唖然とそれを見つめるとあっという間に片付けて普段着へ着替えまで済ませてしまった。……って、まさか!?
「おし。行こか」
「は!? え!? どこによ」
「俺の家」
ドキン、と顔を赤くしよる場合やない!
「は、アホ、退院まだでしょ!?」
「今日も明日も一緒や」
そしてお腹の傷部分をすら、と撫でて「うん。治った」とにやり笑う。ああ、ほんまにアホ。
「行くで」
けどこうなったらこの男はもう止まらん。私なんかがなにを言おうが、騒ごうが。コソコソするんかと思いきや堂々とナースステーションにも挨拶しよるし。もう、ほんまに。
そうしてちょうど来たバスに乗って、あっという間にアパートへ着いてしまった。
そう。着いてしまったんよ。
ほんまの二人きりに、なったというわけ。わかっててこの野獣にのこのこついてきた私がアホ? ああ、ほんま。そうかもしれんね。

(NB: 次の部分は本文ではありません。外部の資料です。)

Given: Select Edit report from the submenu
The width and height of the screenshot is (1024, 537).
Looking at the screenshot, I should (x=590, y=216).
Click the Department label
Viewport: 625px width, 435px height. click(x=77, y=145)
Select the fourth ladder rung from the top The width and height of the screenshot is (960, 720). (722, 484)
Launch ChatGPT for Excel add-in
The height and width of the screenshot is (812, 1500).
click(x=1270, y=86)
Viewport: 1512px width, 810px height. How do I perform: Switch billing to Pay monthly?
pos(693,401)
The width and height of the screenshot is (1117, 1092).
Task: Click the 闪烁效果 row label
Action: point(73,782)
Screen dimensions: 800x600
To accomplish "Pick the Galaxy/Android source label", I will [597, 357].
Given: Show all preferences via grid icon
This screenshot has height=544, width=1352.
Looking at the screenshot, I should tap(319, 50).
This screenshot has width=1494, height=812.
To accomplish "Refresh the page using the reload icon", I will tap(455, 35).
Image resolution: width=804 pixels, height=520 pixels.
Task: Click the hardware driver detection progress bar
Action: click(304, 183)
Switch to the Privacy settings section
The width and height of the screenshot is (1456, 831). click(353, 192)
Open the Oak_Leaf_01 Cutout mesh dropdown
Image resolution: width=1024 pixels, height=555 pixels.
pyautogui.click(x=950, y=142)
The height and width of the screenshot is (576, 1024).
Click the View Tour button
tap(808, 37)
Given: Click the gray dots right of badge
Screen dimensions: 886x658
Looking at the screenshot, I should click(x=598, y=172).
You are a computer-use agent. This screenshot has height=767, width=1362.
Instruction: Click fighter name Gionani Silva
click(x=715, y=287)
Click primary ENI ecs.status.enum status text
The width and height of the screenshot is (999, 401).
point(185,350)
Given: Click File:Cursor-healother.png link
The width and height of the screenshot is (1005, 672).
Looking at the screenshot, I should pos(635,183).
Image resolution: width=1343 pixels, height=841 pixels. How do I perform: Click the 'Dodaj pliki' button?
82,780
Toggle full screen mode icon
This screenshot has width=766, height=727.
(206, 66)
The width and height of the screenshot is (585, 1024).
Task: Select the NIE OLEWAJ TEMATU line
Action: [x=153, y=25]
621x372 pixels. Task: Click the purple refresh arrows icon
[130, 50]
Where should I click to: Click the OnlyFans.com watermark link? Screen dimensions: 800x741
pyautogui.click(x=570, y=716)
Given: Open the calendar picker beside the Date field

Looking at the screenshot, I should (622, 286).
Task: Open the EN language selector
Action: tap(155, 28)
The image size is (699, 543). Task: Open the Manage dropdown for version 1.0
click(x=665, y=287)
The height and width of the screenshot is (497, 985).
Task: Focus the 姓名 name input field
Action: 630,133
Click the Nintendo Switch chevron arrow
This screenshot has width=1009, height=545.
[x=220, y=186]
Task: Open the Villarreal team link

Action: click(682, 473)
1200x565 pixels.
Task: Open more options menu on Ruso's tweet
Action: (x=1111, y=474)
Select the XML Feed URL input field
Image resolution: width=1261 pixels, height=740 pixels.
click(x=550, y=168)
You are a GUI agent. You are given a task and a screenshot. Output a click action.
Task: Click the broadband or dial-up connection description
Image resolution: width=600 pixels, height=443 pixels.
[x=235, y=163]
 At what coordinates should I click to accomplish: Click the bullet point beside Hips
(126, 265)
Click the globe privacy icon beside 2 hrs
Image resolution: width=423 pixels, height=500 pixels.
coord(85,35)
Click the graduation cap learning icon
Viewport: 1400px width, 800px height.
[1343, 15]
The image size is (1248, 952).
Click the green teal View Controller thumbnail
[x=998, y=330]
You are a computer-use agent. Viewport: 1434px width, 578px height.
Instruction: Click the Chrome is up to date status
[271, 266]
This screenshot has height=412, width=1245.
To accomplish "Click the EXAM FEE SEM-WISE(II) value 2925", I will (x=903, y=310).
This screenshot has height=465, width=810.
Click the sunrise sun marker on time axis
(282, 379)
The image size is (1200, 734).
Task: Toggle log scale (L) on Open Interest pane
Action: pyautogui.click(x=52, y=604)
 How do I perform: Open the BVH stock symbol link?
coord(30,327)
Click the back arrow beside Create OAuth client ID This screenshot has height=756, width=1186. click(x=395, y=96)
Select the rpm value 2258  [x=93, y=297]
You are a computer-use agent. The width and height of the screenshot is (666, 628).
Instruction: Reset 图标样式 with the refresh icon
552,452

部屋の間取りや様子もようわからんままに、ろくに会話もなくそれは再び始まった。不慣れな私と全然ちがって、呆れるくらいに上手なキス。
そうして私は、誠司の部屋で、あっという間に誠司でいっぱいになっていた。
「……嫌?」
まだ間に合うで、って、それはなに? 優しさ? そりゃあかんよこんなん。だってあんたは私と付き合うつもり、今後もまったくないんでしょう? でも。でも。
「…………嫌じゃ、ない」
こんな状況になってから冷静に考えるなんてこと出来んかった。あの誠司となんて。有り得ん。恥ずかしすぎて死ぬ。けど身体がもう求めよるもん、離さんといてほしい、もっと触れてほしい、って。
「ふ。かわいいな」
悔しい、けどもうどうにも出来ん。余計なことはもうなにも考えたくなかった。
誠司が、好き。
有り得ん。そう思う反面、私は、私らは、ずぅっと前からこうなりたくて、それが今日やっと叶ったような気さえしていた。
明け方まだ暗いうちに、隣で眠る誠司の腕をそっと抜けて支度を整えるとひとりアパートを出て始発のバスに乗った。
金色の朝日に照らされる帰り道、心には幸福感や高揚感もあったけど、ああ、やっぱり罪悪感も同じだけあった。